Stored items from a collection
▬▬▬▬▬▬▬▬▬▬

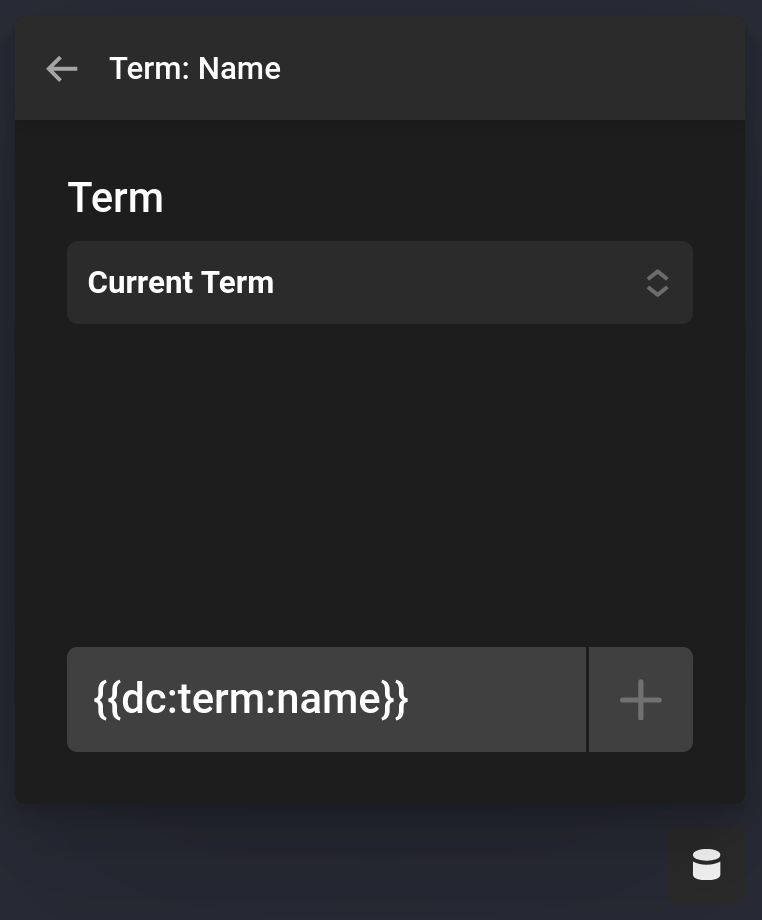Open the Current Term selector

[x=380, y=283]
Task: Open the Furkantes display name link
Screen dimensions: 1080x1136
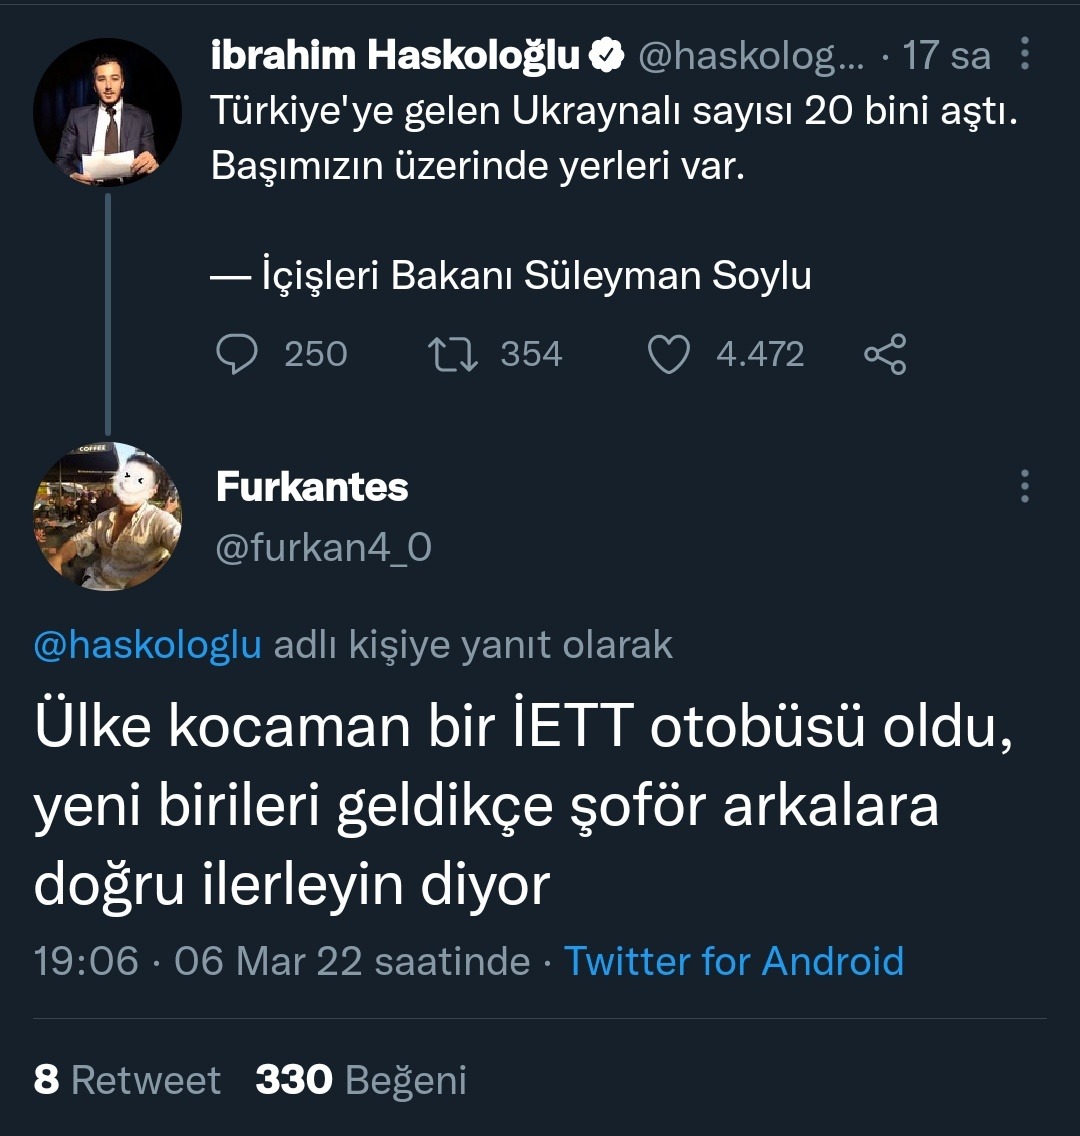Action: tap(312, 487)
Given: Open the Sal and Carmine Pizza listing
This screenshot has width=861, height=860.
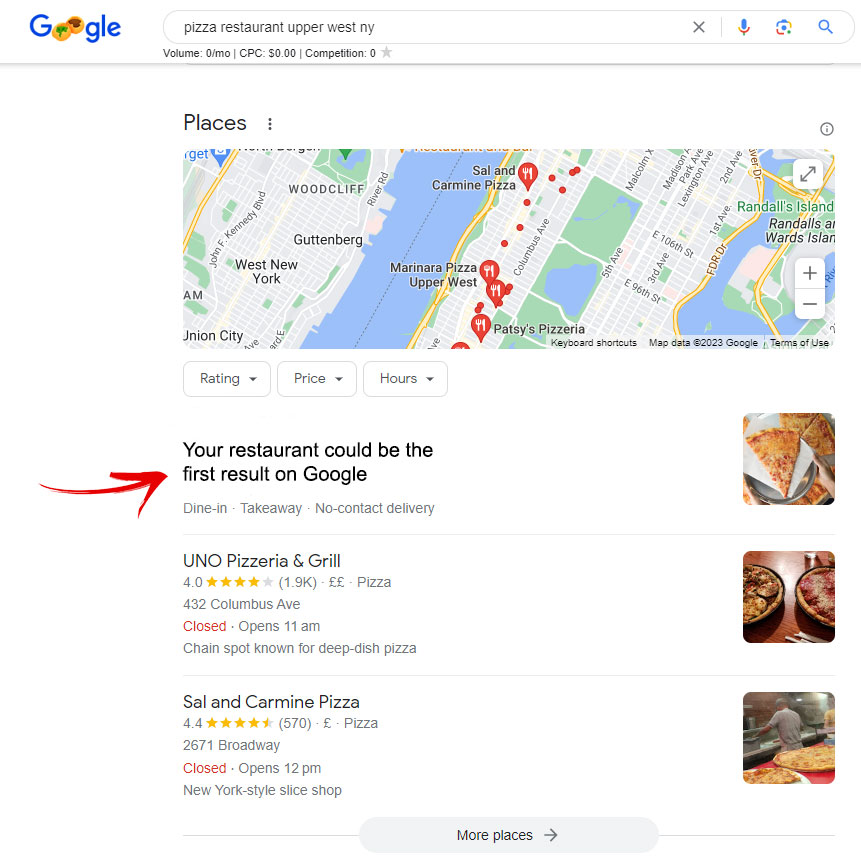Looking at the screenshot, I should coord(271,702).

▬▬▬▬▬▬▬▬▬▬

The task - Arrange these records as a Markdown table with the columns "Row" and "Line," one nonblank line per row, and leave the pictures out.

Reply -
| Row | Line |
|---|---|
| 1 | Open the Current Term selector |
| 2 | [x=380, y=283] |
| 3 | Task: Open the Furkantes display name link |
| 4 | Screen dimensions: 1080x1136 |
| 5 | Action: tap(312, 487) |
| 6 | Given: Open the Sal and Carmine Pizza listing |
| 7 | This screenshot has width=861, height=860. |
| 8 | Looking at the screenshot, I should coord(271,702). |